CHECK YOUR UNDERSTANDING:
1. In the ocean health talk, who organized the Monday evening program at Cumberland Town Hall?
2. Condense the paragraph of the ocean health talk that begins "On Monday evening" into a short bulleted list that keeps its main facts.
3. Reproduce the ocean health talk word for word from "On Monday evening, I" up to and including "our coastal waters.".

SOURCE TEXT:
-- -- --
Today, for the lighting of the green candle, I’d like all everyone to think BLUE! Do we have a blue candle, Diane? What’s this all about? Well, as you may have probably already guessed, it’s about the health of our oceans.
Personally, I’ve always felt drawn to the ocean. My ancestors were ship builders and sea captains here on the coast of Maine for generations, so I’ve been known to say that I have salt water in my veins. That tie to the ocean persists in my generation as well. As children, my brothers and I spent many wonderful hours playing on the beaches and exploring the tide pools in Cape Elizabeth. My children enjoyed those same pleasures as my grandchildren do now.
Today, I am again and again drawn to the ocean and feel this strong connection. I love it’s beauty and power and ever-changing nature. My parents taught me to love the ocean, but also to respect it. Those are some of the reasons why I feel so strongly about keeping the ocean healthy for both wildlife and people.
On Monday evening, I attended a very informative and comprehensive program at Cumberland Town Hall. It was organized by our town shellfish commissioner, Mike Brown. He had arranged for a presentation by Jami Fitch of the Cumberland County Soil and Water Conservation District. The subject was “Yardscaping”, the earth-friendly way to care for lawns. Some of you may remember that the shellfish beds along the coast of Maine are often closed due to the presence of toxins, and some of these come from those very chemicals that we put on our lawns. This affects not only the shellfish, but other ocean life as well, and of course, the health and economic well-being of our friends and neighbors who make their living in our coastal waters.
By changing typical lawn care practices to greener methods, we can not only have a safer yard for children and pets and all the rest of us, but we can also protect the health of our waterways, and thus the ocean right here in our communities on the coast of Maine.
When you investigate the composition of typical lawn chemicals, here’s what you’d find:
53% contain suspected carcinogens
28% contain known or suspected reproductive toxins
34% contain known or suspected endocrine disrupters
Our grandkids play on our lawn and we certainly don’t want them exposed to these dangerous chemicals. That’s one reason why Ron and I have made the decision not to use chemicals. Is our lawn perfect? No, but it’s green, even if it does contain weeds. Do any of us really want toxic substances on our lawns and subsequently washed into our ocean?
If you would like to learn more about making your yard safer, but still lush and green while at the same time protecting our coastal waters, there will be a repeat of the program that I attended at our Town Hall on Saturday the 14th of May. Please go and learn what you can do to protect your yard, your loved ones, and the magnificent and beautifully blue ocean that is such an important part of life in Maine. Let’s all take good care of Mother Earth, God’s amazing creation.
-- -- --
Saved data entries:
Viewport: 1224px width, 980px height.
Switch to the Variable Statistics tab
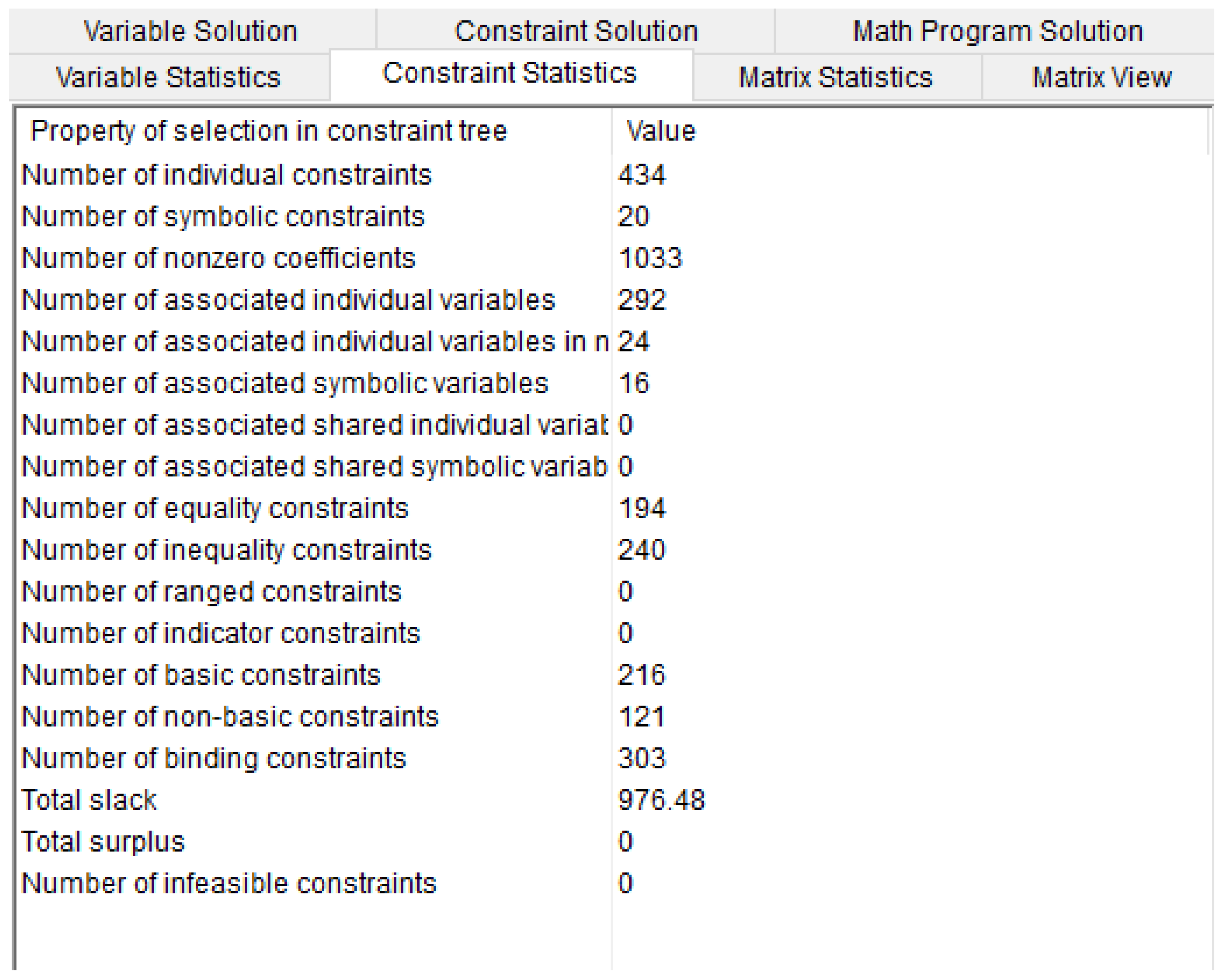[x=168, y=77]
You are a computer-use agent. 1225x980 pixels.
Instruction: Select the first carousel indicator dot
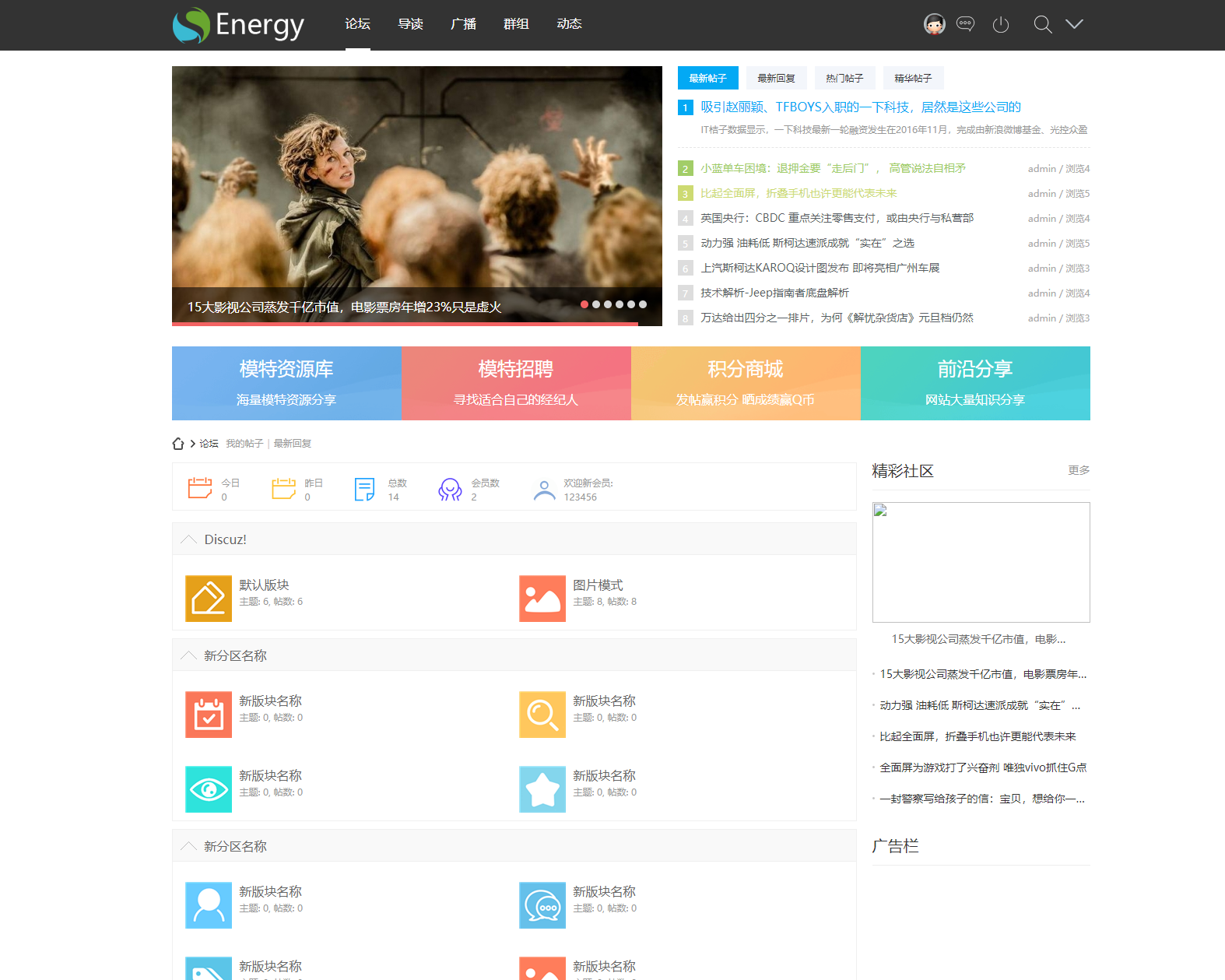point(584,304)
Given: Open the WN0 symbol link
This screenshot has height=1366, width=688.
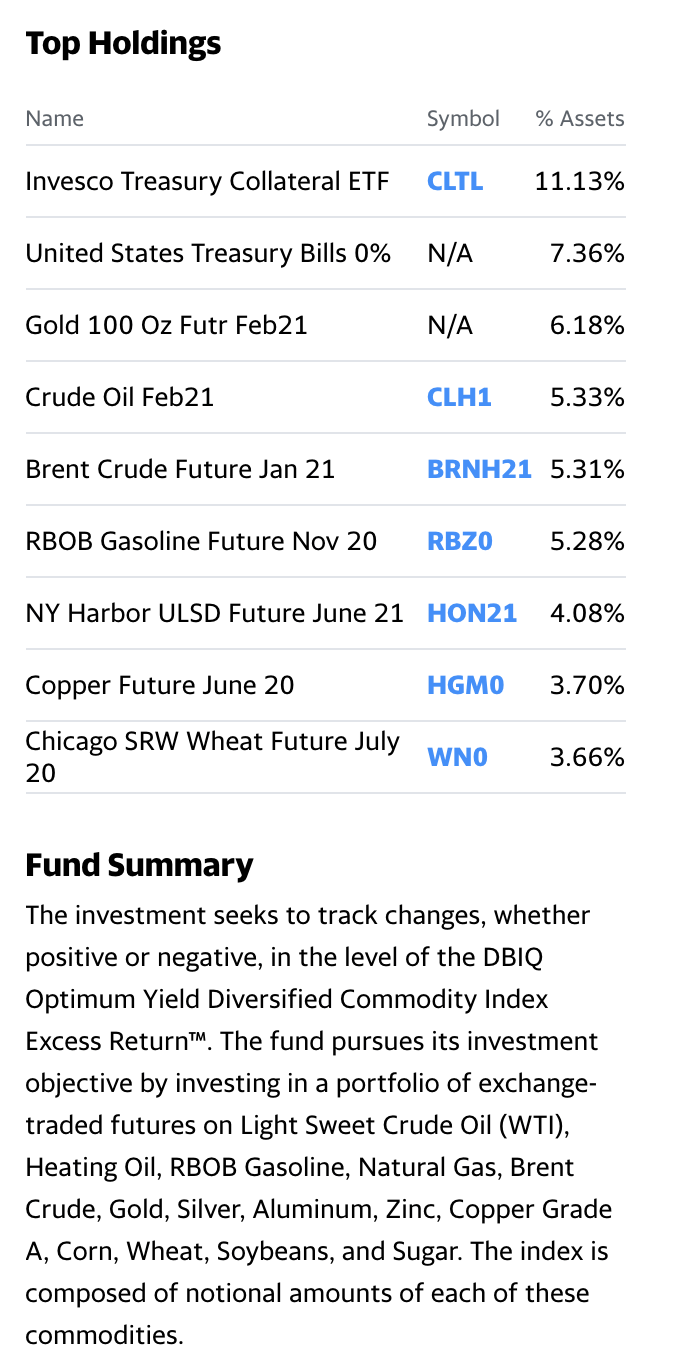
-- -- --
RESPONSES BY ITEM NUMBER:
1. Mike Brown, the town shellfish commissioner, organized it.

2.
- The speaker attended an informative program at Cumberland Town Hall on Monday evening.
- Mike Brown, the town shellfish commissioner, organized it.
- Jami Fitch of the Cumberland County Soil and Water Conservation District gave the presentation.
- The topic was "Yardscaping," an earth-friendly way to care for lawns.
- Maine's coastal shellfish beds are often closed because of toxins, some of which come from lawn chemicals.
- These toxins harm shellfish and other ocean life, as well as the health and livelihoods of people who work in coastal waters.

3.
On Monday evening, I attended a very informative and comprehensive program at Cumberland Town Hall. It was organized by our town shellfish commissioner, Mike Brown. He had arranged for a presentation by Jami Fitch of the Cumberland County Soil and Water Conservation District. The subject was “Yardscaping”, the earth-friendly way to care for lawns. Some of you may remember that the shellfish beds along the coast of Maine are often closed due to the presence of toxins, and some of these come from those very chemicals that we put on our lawns. This affects not only the shellfish, but other ocean life as well, and of course, the health and economic well-being of our friends and neighbors who make their living in our coastal waters.